Another important part of the male peacock spider’s courtship is the rhythm and beat behind the moves – caused by the fan dance’s vibrations. They also raise their third pair of legs, showing a brush of black hairs with white tips, using them in a clapping motion to attract the female’s attention and waving them in time to the vibrations.

However, his moves may not win her over. If the swaggering male fails to seduce his would-be lover, she may well eat him.

All suitors, please form an orderly line

Echidna courtship is a love story of determination and commitment. Male echidnas form an orderly line behind a female, creating what is known as an ‘Echidna train’. Composed of a female in front releasing very alluring pheromones, trailed by a conga line of bachelors, an Echidna train can have as many as 11 males shadowing the females every move.

Echidna Train Pilliga
This seven-long echidna train was captured on our Pilliga Wildlife Sanctuary (NSW) predator camera.

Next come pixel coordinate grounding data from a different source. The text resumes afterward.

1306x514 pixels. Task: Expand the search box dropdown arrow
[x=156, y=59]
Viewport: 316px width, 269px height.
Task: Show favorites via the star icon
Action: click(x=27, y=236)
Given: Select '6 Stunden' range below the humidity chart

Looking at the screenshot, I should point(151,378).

When it is mating time, another unusual behaviour occurs – the creation of a mating trench. When the female decides she is ready to mate, she partially buries her front legs and head into the soft dirt at the base of a tree or bush. The males start digging a trench around the female, with the female in the centre like a trophy on display.

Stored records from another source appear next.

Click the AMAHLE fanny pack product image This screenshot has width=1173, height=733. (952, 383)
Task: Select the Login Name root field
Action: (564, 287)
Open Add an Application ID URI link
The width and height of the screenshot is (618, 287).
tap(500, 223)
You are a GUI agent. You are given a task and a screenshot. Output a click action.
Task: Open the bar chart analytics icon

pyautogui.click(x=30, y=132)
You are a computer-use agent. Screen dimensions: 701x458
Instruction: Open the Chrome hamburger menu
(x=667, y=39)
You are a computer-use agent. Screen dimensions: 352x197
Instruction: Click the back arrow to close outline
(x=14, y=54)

If there is only one male remaining in her train, the mating trench will be simple and straight. However, if there are several males, the trench becomes a large doughnut shaped ring that can be up to 20 cm deep. The males then go head-to-head to push each other aside until only one remains with the female, impressing her with his devotion.

You’re the only bird for me

Glossy Black-Cockatoos are known to have a life span that can exceed 30 years. They also mate for life, with pairs maintaining their bond all year round. Breeding takes place from March to April, during which time the female will prepare a nest preferably in the hollows of large, old eucalypt trees, alive or dead.

Glossy Cockatoos Dsc5935pilliga LawlerWayne Lawler/AWC
A breeding pair of Glossy Black Cockatoo with last year’s offspring. Photo: Wayne Lawler

The pair will often re-use the nest site if food and water are still plentiful in the area. A single egg is laid in late January to early June and is incubated by the female for about 30 days.

While the female keeps the egg safe and warm, she is bought food by her partner, only leaving the nest to feed herself once the nestling is a week old.

The nestling period is 90 days, longer than other cockatoo species. Once fledged, the young bird is fed by both parents for up to four months and remains with them until the next breeding season.